January 06, 2012
On 1/6/12 1:11 PM, Walter Bright wrote:
> On 1/6/2012 10:25 AM, Brad Roberts wrote:
>> How is making __v128 a builtin type better than defining it as:
>>
>> align(16) struct __v128
>> {
>> ubyte[16] data;
>> }
>
> Then the back end knows it should be mapped onto the XMM registers
> rather than the usual arithmetic set.

If it's possible, then it would be great to express the new constructs within the existing language (optionally by leaving it to the implementation to strengthen guarantees of certain constructs).

I very warmly recommend avoiding defining things in the language and compiler wherever the same is possible within a library (however non-portable). Confining features to the language/compiler drastically reduces the number of people that can work on them.


Andrei
January 06, 2012
On 6 January 2012 22:36, Walter Bright <newshound2@digitalmars.com> wrote:

>    To me, the advantage of making the SIMD types typed are:
>>
>>    1. the language does typechecking, for example, trying to add a vector
>> of 4
>>    floats to 16 bytes would be (and should be) an error.
>>
>>
>> The language WILL do that checking as soon as we create the strongly typed libraries. And people will use those libraries, they'll never touch the primitive type.
>>
>
> I'm not so sure this will work out satisfactorily.
>

How so, can you support this theory?


>    2. Some of the SIMD operations do map nicely onto the operators, so one
>>    could write:
>>
>>       a = b + c + -d;
>>
>>
>> This is not even true, as you said yourself in a previous post. SIMD int ops may wrap, or saturate... which is it?
>>
>
> It would only be for those ops that actually do map onto the D operators. (This is already done by the library implementation of the array arithmetic operations.) The saturated int ops would not be usable this way.


But why are you against adding this stuff in the library? It's contrary to the general sentiment around here where people like putting stuff in libraries where possible.
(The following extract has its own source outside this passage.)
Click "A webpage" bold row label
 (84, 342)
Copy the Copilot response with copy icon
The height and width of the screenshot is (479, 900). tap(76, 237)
It's less committing, and allows alternative implementations if desired.

Don't try and express this at the language level. Let the libraries do it,
>> and
>> if they fail, or are revealed to be poorly defined, they can be
>> updated/changed.
>>
>
> Doing it as a library type pretty much prevents certain optimizations, for example, the fused operations, from being expressed using infix operators.
>

You're talking about MADD? I was going to make a separate suggestion
regarding that actually.
Multiply-add is a common concept, often available to FPU's aswell (and no
way to express it)... I was going to suggest an opMultiplyAdd() operator,
which you could have the language call if it detects a conforming
arrangement of * and + operators on a type. This would allow operator
access to madd in library vectors too.

   And, of course, casting would be allowed and would be zero cost.
>>
>> Zero cost? You're suggesting all casts would be reinterprets? Surely:
>> float4
>> fVec = (float4)intVec; should perform a type conversion?
>> Again, this is detail that can/should be discussed when implementing the
>> standard library, leave this sort of problem out of the language.
>>
>
> Painting a new type (i.e. reinterpret casts) do have zero runtime cost to them. I don't think it's a real problem - we do it all the time when, for example, we want to retype an int as a uint:
>
>   int i;
>   uint u = cast(uint)i;


Yeah sure, but I don't think that's fundamentally correct, if you're drifting towards typing these things in the language, then you should also start considering cast mechanics... and that's a larger topic of debate. I don't really think "float4 floatVec = (float4)intVec;" should be a reinterpret... surely, as a high level type, this should perform a type conversion?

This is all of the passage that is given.